DOCUMENT PASSAGE:
━━━━━━
Lydia van den Berg’s Paintings Filter Innocent Wonder Through Sophisticated Vision

Daydream Street, Paintings, 48 x 32
Although the Bulgarian-born artist Lydia van den Berg, who now lives and works somewhere in the vicinity of Zurich, Switzerland, classifies her painting style as “Magical Poetic Realism,” it would not be inaccurate to add yet another descriptive word to that designation: “Visionary.” For imagination plays a very big part in how van den Berg transforms down to earth landscape and townscape subjects depicting everyday life into almost otherworldly visions, at once fanciful and mysterious.
    Such is the immediate charm and upbeat quality of the mood in van den Berg’s pictures that the untrained eye might initially mistake them for “folk” or “naive” paintings. However, she has arrived at her iconography via a long period of experimentation with a variety of mediums, including oil on canvas, papier mache, watercolors and encaustic, as well as having worked through several different modes of expression.
━━━━━━
EXERCISE DESCRIPTION: In the article on Lydia van den Berg's paintings, reproduce the passage between "Daydream Street, Paintings, 48" and "fanciful and mysterious.", inclusive.

DATA EXCERPT:
━━━━━━
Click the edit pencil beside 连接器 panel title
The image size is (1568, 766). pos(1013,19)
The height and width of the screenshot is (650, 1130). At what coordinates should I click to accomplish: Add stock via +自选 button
━━━━━━
RESPONSE TO THE TASK:
Daydream Street, Paintings, 48 x 32
Although the Bulgarian-born artist Lydia van den Berg, who now lives and works somewhere in the vicinity of Zurich, Switzerland, classifies her painting style as “Magical Poetic Realism,” it would not be inaccurate to add yet another descriptive word to that designation: “Visionary.” For imagination plays a very big part in how van den Berg transforms down to earth landscape and townscape subjects depicting everyday life into almost otherworldly visions, at once fanciful and mysterious.